**The task**
Only the lines below starting at the one that contains "Image resolution: width=1200 pixels, height=648" and ending at the one that contains "Viewport: 935px width, 528px" are to be reproduced, exactly and with both ends kept.

**Data for this task**

- Opening Delimiter -

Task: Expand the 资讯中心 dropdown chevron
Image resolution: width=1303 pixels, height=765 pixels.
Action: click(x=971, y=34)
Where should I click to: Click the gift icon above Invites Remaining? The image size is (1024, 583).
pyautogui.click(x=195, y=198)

- Closing Delimiter -
- Opening Delimiter -

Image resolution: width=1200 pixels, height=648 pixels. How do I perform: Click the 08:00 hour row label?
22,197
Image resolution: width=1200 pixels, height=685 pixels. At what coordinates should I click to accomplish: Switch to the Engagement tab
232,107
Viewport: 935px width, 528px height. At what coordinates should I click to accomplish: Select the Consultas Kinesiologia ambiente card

- Closing Delimiter -
- Opening Delimiter -

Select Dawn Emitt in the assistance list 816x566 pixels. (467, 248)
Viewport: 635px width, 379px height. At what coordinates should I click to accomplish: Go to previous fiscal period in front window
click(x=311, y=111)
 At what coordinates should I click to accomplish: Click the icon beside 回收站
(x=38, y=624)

- Closing Delimiter -

**Solved problem**
Image resolution: width=1200 pixels, height=648 pixels. How do I perform: Click the 08:00 hour row label?
22,197
Image resolution: width=1200 pixels, height=685 pixels. At what coordinates should I click to accomplish: Switch to the Engagement tab
232,107
Viewport: 935px width, 528px height. At what coordinates should I click to accomplish: Select the Consultas Kinesiologia ambiente card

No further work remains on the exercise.